| |
| |
| |
Foto: AN P / Ed Oudenaarden
| |
‘Een hint van viool’
De taal van de wijn
Jacco Snoeijer
Er is geen drank die de tong en de pen zó veel, en zó bloemrijk, in beweging brengt als wijn. Over ‘een frivole neus’, ‘een heerlijk voorname Fransman’ en ‘mondvullende kersen’ - kortom over wijn die ‘de papillen stof tot nadenken geeft’.
Jaarlijks drinken we in Nederland ruim 230 miljoen liter wijn, en het lijkt alsof we daar minstens evenveel woorden aan wijden.
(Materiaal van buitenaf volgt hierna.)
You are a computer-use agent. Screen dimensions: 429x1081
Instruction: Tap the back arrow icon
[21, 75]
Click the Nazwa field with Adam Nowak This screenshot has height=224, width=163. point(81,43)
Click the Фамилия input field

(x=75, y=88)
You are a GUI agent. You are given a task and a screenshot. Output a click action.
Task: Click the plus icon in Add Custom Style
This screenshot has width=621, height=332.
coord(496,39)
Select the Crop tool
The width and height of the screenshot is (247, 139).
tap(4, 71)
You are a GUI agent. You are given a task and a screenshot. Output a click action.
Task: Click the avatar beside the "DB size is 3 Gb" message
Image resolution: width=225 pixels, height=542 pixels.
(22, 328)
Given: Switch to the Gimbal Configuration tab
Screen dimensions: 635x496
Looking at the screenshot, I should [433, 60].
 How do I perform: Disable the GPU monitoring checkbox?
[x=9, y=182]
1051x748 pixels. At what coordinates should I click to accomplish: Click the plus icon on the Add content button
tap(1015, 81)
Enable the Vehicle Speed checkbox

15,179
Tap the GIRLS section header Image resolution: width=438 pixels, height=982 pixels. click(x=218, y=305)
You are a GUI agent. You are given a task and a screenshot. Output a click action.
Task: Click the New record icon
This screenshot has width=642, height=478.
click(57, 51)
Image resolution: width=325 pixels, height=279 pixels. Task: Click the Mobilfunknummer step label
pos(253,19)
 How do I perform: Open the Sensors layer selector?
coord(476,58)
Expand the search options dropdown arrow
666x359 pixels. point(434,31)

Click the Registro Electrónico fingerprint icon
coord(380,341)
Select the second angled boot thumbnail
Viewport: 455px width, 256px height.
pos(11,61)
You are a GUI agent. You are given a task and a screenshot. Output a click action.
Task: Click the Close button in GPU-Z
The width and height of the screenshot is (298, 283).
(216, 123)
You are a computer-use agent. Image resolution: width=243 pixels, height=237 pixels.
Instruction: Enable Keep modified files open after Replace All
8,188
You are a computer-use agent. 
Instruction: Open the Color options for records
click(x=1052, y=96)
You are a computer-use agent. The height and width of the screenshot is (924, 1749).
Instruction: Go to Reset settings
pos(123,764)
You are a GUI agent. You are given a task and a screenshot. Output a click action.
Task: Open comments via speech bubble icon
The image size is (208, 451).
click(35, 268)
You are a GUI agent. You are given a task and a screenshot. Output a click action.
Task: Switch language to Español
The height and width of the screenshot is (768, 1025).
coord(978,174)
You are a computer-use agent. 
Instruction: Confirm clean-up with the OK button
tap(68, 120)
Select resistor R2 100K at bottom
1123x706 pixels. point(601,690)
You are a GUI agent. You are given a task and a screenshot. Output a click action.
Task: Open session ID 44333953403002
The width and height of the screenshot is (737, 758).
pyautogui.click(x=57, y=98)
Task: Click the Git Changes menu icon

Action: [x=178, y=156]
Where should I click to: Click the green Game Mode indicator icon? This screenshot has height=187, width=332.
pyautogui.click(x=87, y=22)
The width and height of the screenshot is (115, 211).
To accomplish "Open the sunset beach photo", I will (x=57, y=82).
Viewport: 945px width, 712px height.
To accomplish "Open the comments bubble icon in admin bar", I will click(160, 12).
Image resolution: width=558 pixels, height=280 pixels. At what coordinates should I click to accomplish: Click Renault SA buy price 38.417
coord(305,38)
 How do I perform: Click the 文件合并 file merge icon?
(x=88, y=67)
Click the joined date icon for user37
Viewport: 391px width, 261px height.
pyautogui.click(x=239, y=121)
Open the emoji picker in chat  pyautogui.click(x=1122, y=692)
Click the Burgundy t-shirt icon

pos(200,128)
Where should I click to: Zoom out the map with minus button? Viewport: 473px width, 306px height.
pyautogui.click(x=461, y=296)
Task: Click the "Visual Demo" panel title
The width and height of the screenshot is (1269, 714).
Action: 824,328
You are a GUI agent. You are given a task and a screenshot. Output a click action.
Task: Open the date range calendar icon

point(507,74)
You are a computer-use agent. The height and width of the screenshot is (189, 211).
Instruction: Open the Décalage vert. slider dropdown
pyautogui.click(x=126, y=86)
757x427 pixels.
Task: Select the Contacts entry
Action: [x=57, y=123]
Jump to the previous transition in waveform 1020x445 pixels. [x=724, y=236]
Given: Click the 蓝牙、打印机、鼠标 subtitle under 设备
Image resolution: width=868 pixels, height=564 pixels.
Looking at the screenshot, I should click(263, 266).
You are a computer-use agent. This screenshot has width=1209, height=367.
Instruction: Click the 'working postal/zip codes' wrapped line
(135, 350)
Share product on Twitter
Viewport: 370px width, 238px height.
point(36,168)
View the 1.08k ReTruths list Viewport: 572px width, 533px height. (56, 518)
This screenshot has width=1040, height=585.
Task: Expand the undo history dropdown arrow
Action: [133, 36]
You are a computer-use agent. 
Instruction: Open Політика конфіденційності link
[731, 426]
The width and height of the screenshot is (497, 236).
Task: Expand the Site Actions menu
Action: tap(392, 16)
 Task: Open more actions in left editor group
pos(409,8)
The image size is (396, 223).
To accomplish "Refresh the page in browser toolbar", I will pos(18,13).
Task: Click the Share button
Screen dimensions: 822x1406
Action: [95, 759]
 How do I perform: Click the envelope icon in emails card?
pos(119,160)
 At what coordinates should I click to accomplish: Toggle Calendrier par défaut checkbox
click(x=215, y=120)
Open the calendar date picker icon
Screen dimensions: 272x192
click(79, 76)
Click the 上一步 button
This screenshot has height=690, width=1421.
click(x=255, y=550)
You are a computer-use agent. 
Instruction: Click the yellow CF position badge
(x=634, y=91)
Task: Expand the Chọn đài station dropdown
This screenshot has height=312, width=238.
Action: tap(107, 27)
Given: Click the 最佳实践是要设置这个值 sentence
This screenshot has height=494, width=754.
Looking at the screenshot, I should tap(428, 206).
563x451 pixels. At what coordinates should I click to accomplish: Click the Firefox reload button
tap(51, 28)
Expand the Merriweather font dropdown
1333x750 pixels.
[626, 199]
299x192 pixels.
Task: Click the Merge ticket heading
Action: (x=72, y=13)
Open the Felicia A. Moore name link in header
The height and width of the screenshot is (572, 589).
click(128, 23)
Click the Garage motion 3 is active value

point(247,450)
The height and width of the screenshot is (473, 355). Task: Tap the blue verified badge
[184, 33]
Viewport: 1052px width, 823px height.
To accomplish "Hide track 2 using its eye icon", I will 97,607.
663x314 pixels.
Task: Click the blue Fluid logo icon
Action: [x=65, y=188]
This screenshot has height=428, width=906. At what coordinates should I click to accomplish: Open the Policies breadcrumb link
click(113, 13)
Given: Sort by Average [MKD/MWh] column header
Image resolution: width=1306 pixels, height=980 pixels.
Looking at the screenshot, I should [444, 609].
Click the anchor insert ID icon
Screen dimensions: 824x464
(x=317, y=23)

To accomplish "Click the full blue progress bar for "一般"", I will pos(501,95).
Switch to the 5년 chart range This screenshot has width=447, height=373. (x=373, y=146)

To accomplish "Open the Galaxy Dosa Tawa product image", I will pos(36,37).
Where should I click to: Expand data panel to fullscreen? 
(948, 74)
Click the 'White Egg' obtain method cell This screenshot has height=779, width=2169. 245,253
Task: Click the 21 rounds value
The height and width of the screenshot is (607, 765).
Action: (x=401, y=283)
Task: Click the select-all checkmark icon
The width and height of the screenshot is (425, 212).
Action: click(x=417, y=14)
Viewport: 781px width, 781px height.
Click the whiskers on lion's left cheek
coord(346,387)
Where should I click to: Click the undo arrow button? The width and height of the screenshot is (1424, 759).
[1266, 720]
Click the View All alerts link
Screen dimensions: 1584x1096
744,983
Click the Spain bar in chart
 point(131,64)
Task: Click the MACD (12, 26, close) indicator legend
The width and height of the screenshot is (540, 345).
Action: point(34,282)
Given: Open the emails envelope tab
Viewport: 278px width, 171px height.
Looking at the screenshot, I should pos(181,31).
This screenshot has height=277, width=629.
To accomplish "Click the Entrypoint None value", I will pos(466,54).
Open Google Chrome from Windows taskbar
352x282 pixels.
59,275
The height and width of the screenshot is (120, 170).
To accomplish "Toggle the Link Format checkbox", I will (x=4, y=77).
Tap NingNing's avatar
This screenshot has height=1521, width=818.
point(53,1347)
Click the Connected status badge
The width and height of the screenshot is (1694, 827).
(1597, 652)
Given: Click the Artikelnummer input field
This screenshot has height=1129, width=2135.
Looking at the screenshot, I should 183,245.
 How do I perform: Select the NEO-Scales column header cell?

Over geen enkele drank wordt zo veel geschreven en gesproken als over wijn. Ook bij bier - en dan vooral speciaalbier - is er soms sprake van bijvoorbeeld ‘een robuuste en stevige afdronk’ (zoals bij Budels Zware Dobber), maar het gros van de bierflesjes vermeldt niet veel meer dan het alcoholpercentage, en hoeveel het statiegeld bedraagt. En er staat dat het bier verfrissend is. Op bieretiketten lees je zelden dat de inhoud van de fles ‘in al zijn eenvoud zo heerlijk genietbaar is’, van ‘een stuivende kruidigheid’ is, of dat ervan genoten moet worden ‘zomaar, met vrienden op een terras’. Bij wijn is zo'n woordenstroom heel gebruikelijk. In de plaatselijke bibliotheek staan drie of vier boeken over bier of over whisky, maar kasten vol boeken over wijn. Voor wijn lijkt te gelden: proeven is praten.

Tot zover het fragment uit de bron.